▶ **EXERCISE PASSAGE**
-----

Shortly after a fist fight broke out between the band during a show in Victoria, Women had officially ended — just one month following the release of their second album, Public Strain. A little over a year later, guitarist Chris Reimer tragically passed away in his sleep. Since then, the short and fabled run of Calgary's Women would be remembered by their mesmeric record thick with crudely calculated noise and tinny, squealing guitar interplay that was loosely bandaged by the distant vocals of Reimer and brothers Pat and Matt Flegel. Public Strain was the work of a fluctuating post-punk machine, running through a hallucinatory haze of chilling feedback and reverb which unknowingly cemented themselves in Canadian rock mythology.
Chris Gee

43. Braids
Deep in the Iris (2015)


Deep in the Iris is a work that integrates elements that can sometimes seem contradictory. It is full of raw emotional force, yet is still incredibly tightly produced. It blends synthesizers and drum machines with live drums and piano seamlessly. The percussion is particularly impactful on songs like "Happy When," when the drums are given room between iterations of the chorus. The album touches on themes like love ("Taste"), trauma and sexism ("Miniskirt"), and loneliness ("Sore Eyes"). Deep in the Iris is an excellent album that defined Braids' sound from their earlier, more ambient material.
Ian Rodgers

42. Snotty Nose Rez Kids
Trapline (2019)


If OutKast and N.W.A. had a baby, its name would be Trapline: Snotty Nose Rez Kids' acid-laced flow, buoyant beats and playful interplay between Young D and Yung Trybez create an album that is as dancefloor-filling as it is eye-opening. Proudly Indigenous and inclusive, the Polaris Prize shortlisters pioneered the Minay Movement, securing their place in the front lines of the Indigenous resistance. A chronicle of lived experience doused in reverberated bass, Trapline finds two Indigenous millennials dissecting era and culture, starting necessary conversations with every earworm. It's equal parts history lessons and bangers.
Oliver Crook

41. Tomb Mold
Planetary Clairvoyance (2019)


Tomb Mold are a unique Canadian voice in death metal with roots firmly planted in the Toronto hardcore punk scene. After rising to prominence with 2018 sophomore album The Manor of Infinite Forms, third album Planetary Clairvoyance put them at the head of the new school of death metal classicism. Planetary Clairvoyance retains Tomb Mold's distinct Finnish influences, but is also home to the progressive sounds of Cynic and Human-era Death. The band explore that sonic landscape to its outer limits, returning with an album that is inexorable in its aggression and irresistible in its groove. This is the next step for death metal as it looks to its past to shape its future.
Jack Kelleher


40. Justin Bieber
Purpose (2015)


By 2015, Justin Bieber's innocent veneer had faded. From arrests to rumoured drug use, the Stratford darling's journey to adulthood was a public unraveling. Bieber's image was tarnished and the time was ripe for a textbook "coming-of-age" album — a soul-bearing mea culpa. His fourth album, Purpose, was just that. But it didn't feel like a ploy; it was marked with grit and an undeniable sincerity that kept it from sounding formulaic. Bieber planted his feet more firmly in genres he had previously only flirted with. And he placated old fans (and won over new ones) by apologizing when necessary and embracing his flaws.

-----

[Data excerpts]
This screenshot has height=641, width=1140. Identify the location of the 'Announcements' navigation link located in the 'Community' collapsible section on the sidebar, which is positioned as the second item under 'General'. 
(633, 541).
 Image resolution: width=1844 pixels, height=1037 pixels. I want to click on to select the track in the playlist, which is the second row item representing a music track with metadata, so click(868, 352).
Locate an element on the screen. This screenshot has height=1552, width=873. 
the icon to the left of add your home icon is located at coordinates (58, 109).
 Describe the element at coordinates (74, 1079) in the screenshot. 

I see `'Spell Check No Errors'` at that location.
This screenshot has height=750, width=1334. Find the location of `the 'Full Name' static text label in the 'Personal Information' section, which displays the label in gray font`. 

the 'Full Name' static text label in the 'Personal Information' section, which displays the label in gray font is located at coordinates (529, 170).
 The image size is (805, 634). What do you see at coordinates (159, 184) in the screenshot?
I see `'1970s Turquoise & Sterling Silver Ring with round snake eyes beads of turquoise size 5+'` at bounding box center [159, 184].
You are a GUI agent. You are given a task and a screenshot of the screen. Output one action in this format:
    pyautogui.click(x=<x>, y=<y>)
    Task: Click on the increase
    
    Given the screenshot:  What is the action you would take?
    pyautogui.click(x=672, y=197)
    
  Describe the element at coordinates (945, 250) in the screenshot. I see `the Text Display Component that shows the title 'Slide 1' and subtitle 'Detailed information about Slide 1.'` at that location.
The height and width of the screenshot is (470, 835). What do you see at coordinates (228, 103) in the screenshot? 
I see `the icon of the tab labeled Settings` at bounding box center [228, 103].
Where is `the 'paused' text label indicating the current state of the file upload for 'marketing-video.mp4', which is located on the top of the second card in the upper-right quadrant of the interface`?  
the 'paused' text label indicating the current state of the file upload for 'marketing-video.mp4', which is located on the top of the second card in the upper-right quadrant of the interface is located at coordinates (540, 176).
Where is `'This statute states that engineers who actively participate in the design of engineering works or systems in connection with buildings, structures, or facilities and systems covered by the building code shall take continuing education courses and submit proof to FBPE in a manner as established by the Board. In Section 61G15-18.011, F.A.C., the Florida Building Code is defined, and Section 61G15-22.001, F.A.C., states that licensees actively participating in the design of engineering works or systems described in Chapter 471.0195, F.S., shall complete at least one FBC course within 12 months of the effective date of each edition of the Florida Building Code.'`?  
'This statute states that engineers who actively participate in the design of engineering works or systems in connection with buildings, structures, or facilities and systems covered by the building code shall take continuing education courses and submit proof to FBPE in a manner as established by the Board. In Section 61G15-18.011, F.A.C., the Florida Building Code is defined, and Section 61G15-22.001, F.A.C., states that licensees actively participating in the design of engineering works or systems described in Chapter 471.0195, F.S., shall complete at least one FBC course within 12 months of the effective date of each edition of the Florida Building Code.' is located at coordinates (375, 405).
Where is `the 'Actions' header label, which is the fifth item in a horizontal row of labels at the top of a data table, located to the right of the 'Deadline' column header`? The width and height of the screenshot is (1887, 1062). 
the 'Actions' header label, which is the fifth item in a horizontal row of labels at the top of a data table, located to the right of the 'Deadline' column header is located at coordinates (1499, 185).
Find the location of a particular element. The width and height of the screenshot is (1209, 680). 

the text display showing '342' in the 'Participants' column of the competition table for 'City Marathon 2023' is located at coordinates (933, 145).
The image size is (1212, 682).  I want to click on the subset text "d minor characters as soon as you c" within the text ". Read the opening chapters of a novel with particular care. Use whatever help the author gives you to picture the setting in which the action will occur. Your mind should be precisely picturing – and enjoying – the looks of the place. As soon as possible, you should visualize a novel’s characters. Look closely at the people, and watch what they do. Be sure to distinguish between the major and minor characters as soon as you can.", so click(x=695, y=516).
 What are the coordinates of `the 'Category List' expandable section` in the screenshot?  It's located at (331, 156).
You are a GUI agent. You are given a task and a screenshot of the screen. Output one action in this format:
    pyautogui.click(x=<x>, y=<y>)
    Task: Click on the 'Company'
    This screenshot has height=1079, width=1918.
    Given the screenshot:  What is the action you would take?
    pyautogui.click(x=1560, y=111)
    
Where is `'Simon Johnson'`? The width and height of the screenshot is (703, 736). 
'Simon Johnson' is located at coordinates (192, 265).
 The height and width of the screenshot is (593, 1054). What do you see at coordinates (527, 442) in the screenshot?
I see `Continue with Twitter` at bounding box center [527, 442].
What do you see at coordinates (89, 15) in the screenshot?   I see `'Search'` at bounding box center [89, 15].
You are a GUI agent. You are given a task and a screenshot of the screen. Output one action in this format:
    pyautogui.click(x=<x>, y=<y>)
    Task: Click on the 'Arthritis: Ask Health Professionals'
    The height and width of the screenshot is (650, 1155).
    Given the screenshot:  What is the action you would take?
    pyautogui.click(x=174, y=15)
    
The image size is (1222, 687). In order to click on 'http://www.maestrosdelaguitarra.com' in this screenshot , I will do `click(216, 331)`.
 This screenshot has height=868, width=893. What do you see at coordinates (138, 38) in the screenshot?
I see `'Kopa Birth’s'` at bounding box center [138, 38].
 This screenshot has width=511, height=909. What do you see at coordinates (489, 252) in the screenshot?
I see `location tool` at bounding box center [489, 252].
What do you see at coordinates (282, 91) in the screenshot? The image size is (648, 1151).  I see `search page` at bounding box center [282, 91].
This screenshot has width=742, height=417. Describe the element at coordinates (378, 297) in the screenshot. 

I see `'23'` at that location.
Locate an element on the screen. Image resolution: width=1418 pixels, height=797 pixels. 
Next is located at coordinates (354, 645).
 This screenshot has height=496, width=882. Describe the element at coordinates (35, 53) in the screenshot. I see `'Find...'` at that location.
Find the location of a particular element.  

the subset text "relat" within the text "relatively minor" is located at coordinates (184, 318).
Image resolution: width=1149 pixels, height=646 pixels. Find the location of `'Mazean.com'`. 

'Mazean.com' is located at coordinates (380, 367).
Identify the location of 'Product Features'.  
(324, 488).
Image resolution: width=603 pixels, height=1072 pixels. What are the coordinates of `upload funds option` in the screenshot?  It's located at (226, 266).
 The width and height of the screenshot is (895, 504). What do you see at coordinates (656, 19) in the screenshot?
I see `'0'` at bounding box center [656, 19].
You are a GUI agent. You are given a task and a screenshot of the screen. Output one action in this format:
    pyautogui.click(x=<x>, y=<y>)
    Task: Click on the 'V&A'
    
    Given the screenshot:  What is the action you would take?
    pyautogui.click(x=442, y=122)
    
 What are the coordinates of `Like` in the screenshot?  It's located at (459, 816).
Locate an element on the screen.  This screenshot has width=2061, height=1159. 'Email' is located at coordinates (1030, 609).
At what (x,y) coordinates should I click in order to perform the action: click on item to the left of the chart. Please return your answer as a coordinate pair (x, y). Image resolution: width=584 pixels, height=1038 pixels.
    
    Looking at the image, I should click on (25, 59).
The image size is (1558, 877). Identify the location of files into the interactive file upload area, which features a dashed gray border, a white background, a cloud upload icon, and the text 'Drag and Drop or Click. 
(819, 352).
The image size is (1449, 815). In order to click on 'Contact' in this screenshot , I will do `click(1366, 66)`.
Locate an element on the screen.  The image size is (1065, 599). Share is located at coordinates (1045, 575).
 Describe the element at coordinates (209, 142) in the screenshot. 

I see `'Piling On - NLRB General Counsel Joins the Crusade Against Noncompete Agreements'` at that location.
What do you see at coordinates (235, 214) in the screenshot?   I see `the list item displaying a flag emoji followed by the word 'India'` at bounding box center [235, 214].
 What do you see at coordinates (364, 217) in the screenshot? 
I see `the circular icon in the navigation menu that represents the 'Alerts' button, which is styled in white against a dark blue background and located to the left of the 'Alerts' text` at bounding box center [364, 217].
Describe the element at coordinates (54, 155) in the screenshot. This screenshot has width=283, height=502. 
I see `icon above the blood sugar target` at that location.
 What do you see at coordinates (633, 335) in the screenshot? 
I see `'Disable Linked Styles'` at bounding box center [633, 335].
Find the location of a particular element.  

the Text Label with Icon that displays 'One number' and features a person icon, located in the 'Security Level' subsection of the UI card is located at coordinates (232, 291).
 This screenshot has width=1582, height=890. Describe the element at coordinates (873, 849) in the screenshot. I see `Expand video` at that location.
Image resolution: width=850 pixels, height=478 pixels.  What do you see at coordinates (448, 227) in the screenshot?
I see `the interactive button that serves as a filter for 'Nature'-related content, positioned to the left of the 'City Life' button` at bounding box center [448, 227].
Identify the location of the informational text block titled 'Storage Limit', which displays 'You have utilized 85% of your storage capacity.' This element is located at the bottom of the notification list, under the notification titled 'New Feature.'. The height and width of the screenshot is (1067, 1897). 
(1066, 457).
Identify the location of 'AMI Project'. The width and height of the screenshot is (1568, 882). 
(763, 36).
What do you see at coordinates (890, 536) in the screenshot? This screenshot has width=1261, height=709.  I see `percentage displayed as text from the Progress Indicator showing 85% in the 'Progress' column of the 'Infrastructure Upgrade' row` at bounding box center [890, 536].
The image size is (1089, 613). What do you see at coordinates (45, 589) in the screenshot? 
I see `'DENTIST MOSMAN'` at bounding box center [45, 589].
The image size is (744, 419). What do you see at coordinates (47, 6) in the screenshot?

-----

▶ **WORK REQUEST A**
Which names appear as bylines signing the write-ups in the album rundown?
▶ **WORK REQUEST B**
Write out the part of the album rundown that begins with the words containing "Jack Kelleher" and ends with "embracing his flaws.".
Rely only on the album rundown for your answers.

▶ **WORKED SOLUTION A**
Chris Gee, Ian Rodgers, Oliver Crook, Jack Kelleher

▶ **WORKED SOLUTION B**
Jack Kelleher


40. Justin Bieber
Purpose (2015)


By 2015, Justin Bieber's innocent veneer had faded. From arrests to rumoured drug use, the Stratford darling's journey to adulthood was a public unraveling. Bieber's image was tarnished and the time was ripe for a textbook "coming-of-age" album — a soul-bearing mea culpa. His fourth album, Purpose, was just that. But it didn't feel like a ploy; it was marked with grit and an undeniable sincerity that kept it from sounding formulaic. Bieber planted his feet more firmly in genres he had previously only flirted with. And he placated old fans (and won over new ones) by apologizing when necessary and embracing his flaws.